Всех туристов водят на Невский. И говорят им, что это самая красивая и роскошная улица в городе. Наивное заблуждение… Невский — довольно заурядная улица по европейским меркам. Если оттуда еще убрать клодтовских коней, то и смотреть будет не на что. Такие торговые улицы, застроенные архитекторами средней руки, есть в каждом приличном и даже не слишком приличном городе Европы. И никто там не водит туристов на такие улицы…
А вот Каменноостровский и Большой проспекты на Петроградской стороне — это да. Это уровень.
Домой, то есть к Ларисе ехать не хотелось. Пойти к кому-нибудь из старых знакомых — тем более. Это означало бы сиденье в продавленном кресле и разговоры о том, кто что поставил и у кого какие перспективы в смысле заграничных постановок. Театральный мир — это вообще мир разбитых иллюзий и раздавленных амбиций.
Недавно, в последний мой приезд в Петербург меня затащили в один дом и там с благоговением представили некоему режиссеру, точно такому же как и я — провинциальному неудачнику.
Только о нем теперь говорили с придыханием. Говорилось так: «Вот Зяма Шустерман. Он поставил „Три сестры“ Чехова в Израиле. Его пригласили на постановку, и спектакль имел большой успех».
Никто, правда, при этом не задумывается, что этот Зяма поставил спектакль в заштатной нетеатральной стране, где отродясь театра вообще почти никто не видел.
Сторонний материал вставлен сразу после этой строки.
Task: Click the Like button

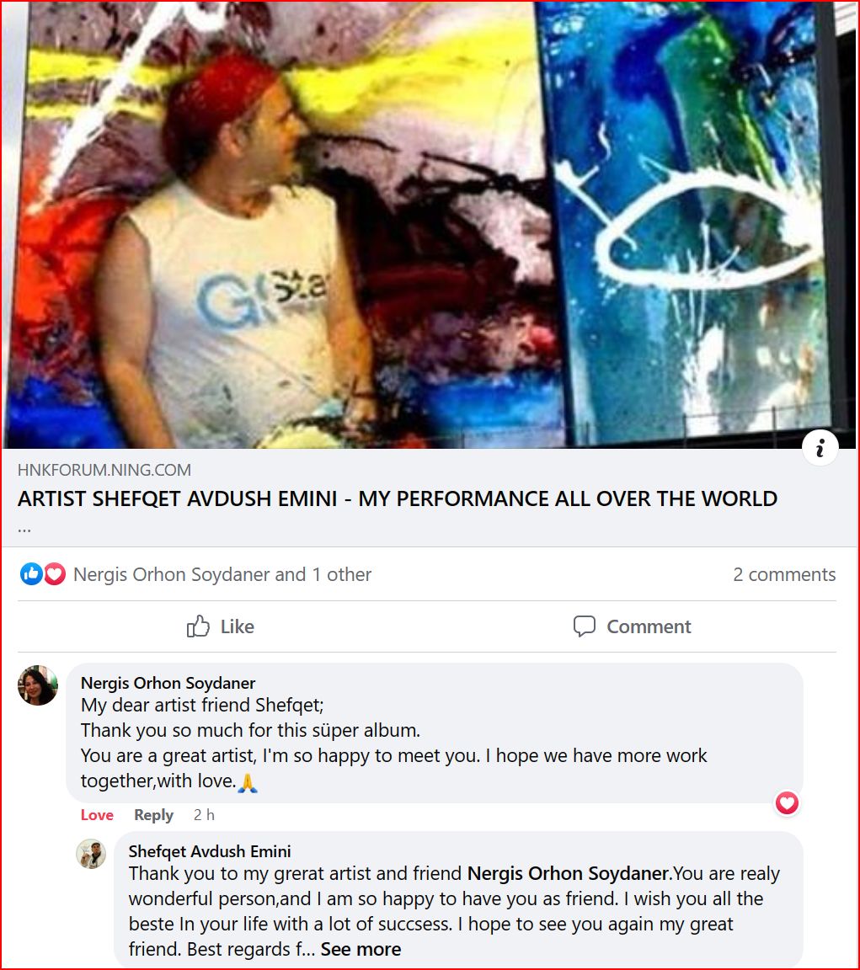Action: click(x=220, y=626)
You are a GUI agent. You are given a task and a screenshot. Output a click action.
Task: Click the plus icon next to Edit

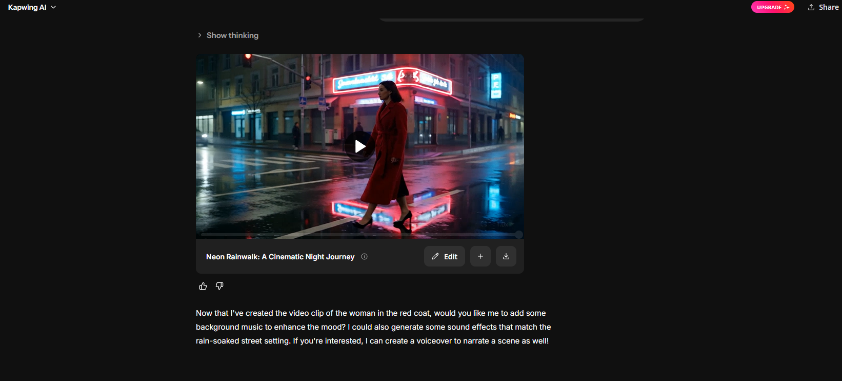tap(480, 256)
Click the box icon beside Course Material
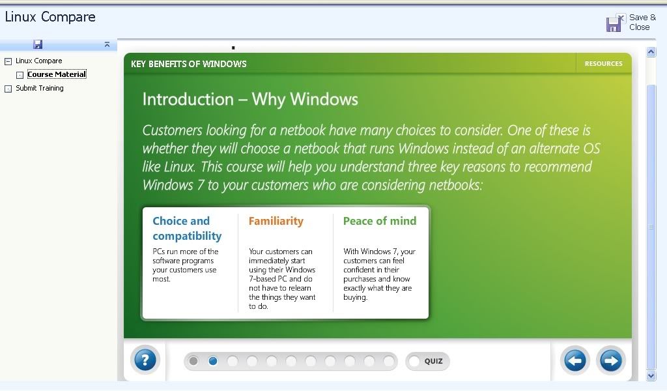The height and width of the screenshot is (391, 667). [20, 75]
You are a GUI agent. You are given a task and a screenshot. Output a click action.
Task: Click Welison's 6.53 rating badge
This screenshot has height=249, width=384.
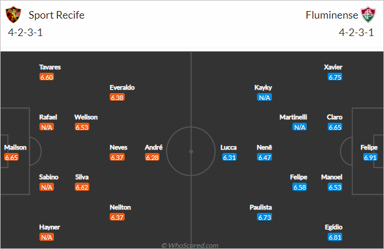(82, 127)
Да еще не в столице, а в городке в пустыне, где живут переселенцы, не расстающиеся с мотыгой и автоматом…
Но разве можно об этом говорить! Что вы… Это же называется — заграничная постановка…
Нет уж, к театральным знакомым я не пойду, хватит.
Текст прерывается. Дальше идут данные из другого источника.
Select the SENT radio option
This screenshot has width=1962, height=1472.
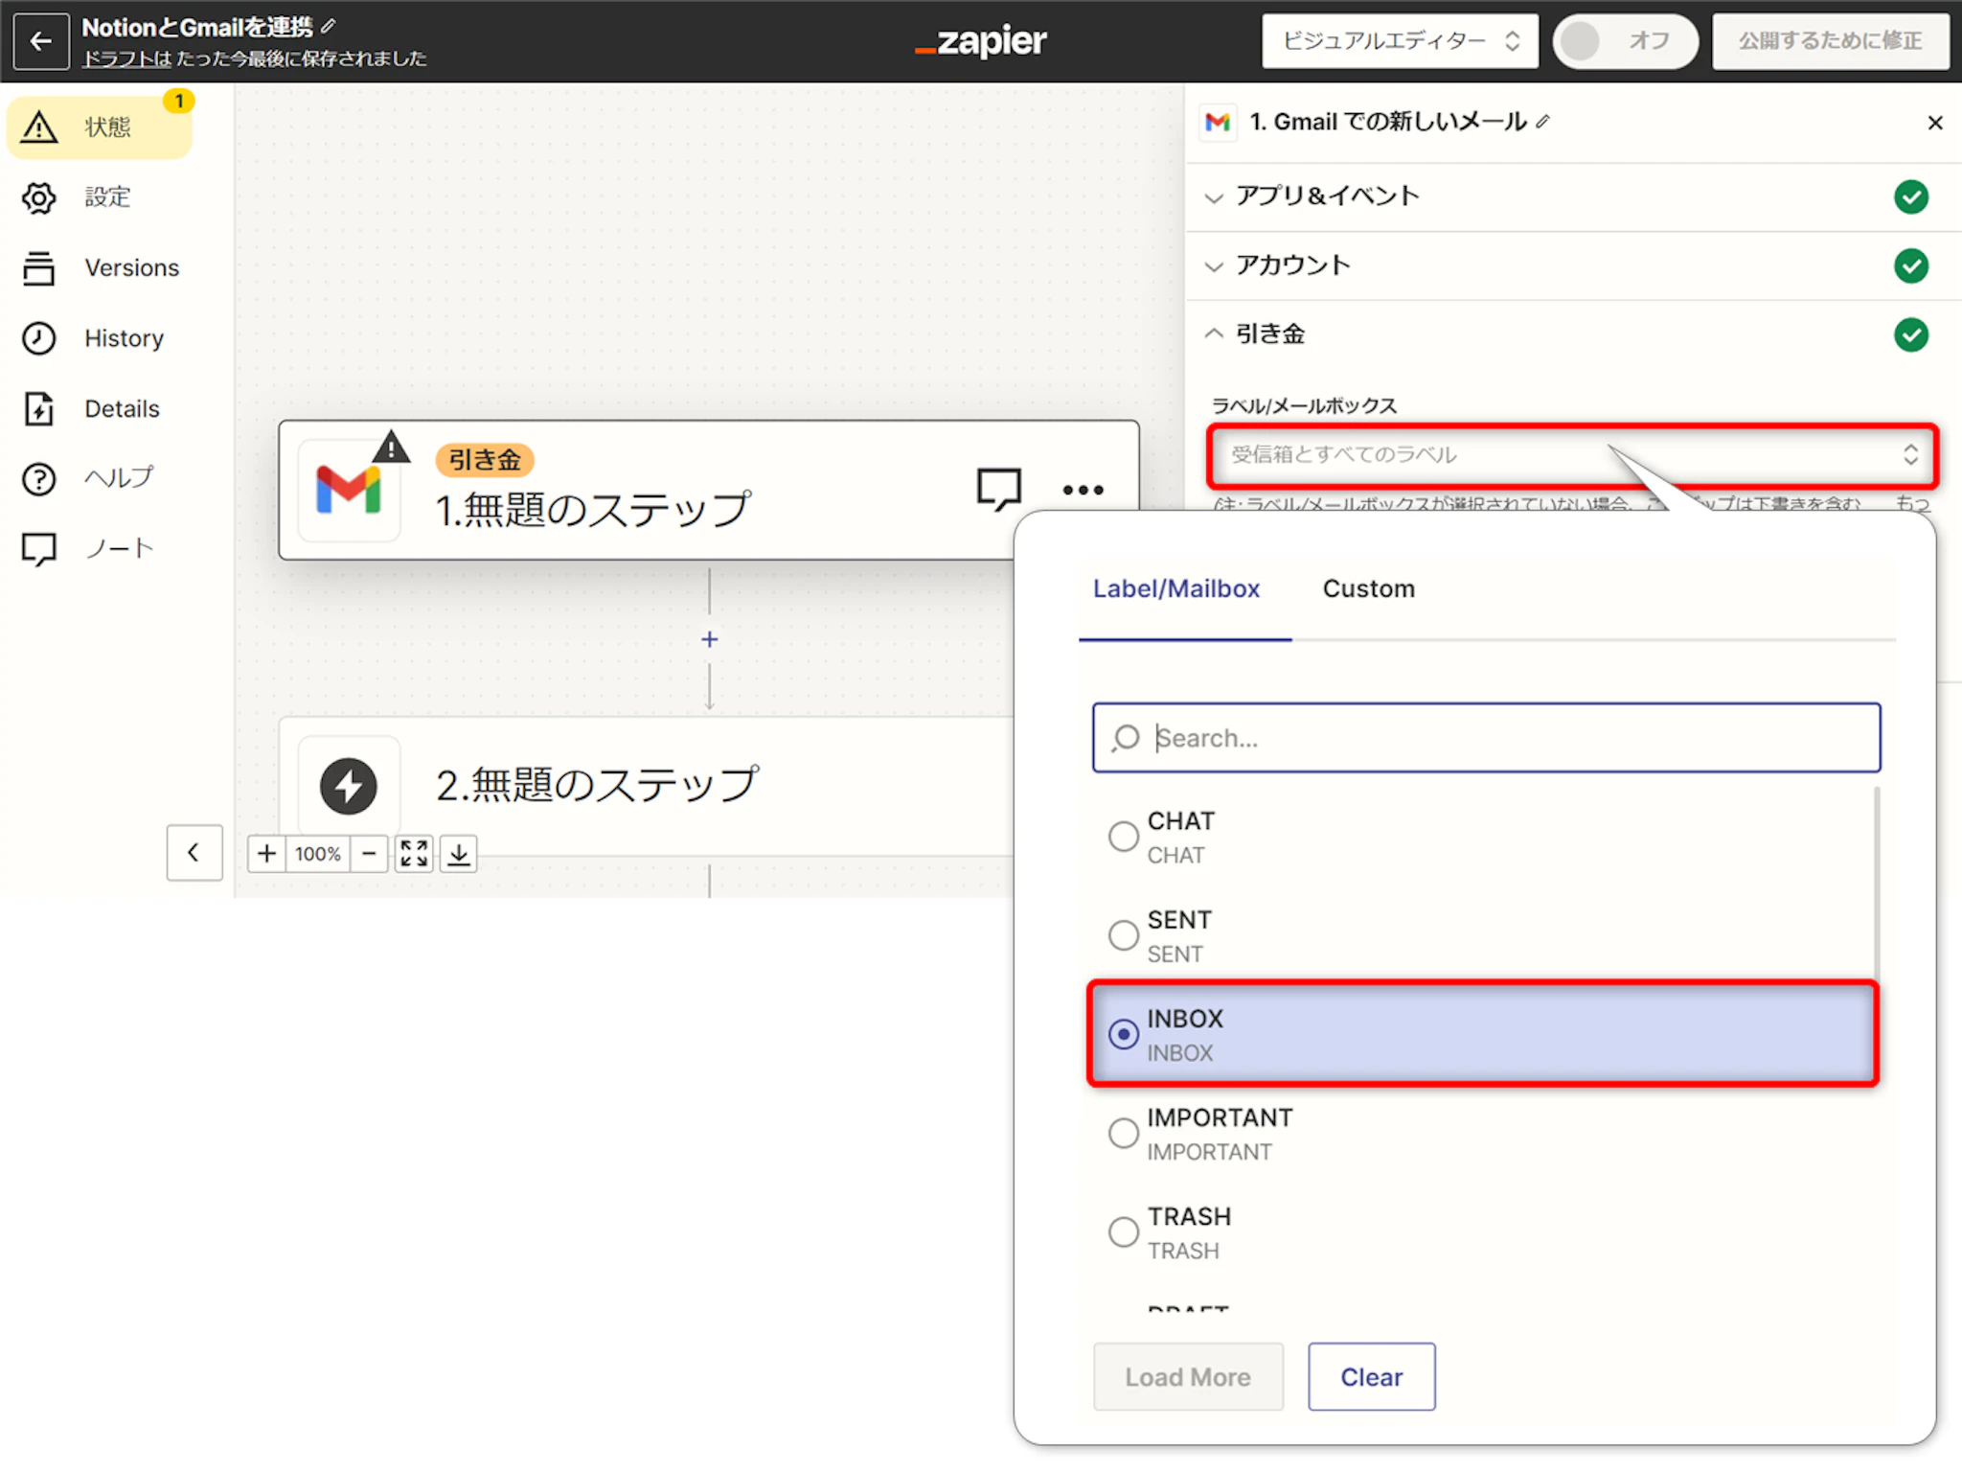pyautogui.click(x=1123, y=935)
«Надо бы заехать к Боре, — подумал я, вспомнив наш разговор. — Кажется, я уже достаточно отвлекся от тяжелых мыслей благодаря Шмелеву. Теперь можно было бы выслушать, что хочет сказать этот бородатый искусствовед».
Я постоял еще полминуты, определяя, достаточно ли я трезв для серьезного разговора. Достаточно. А к тому времени, когда приеду, протрезвею окончательно.
Я дошел до метро и купил жетон. Оттуда же, со станции я позвонил Боре по телефону, который он мне дал при расставании.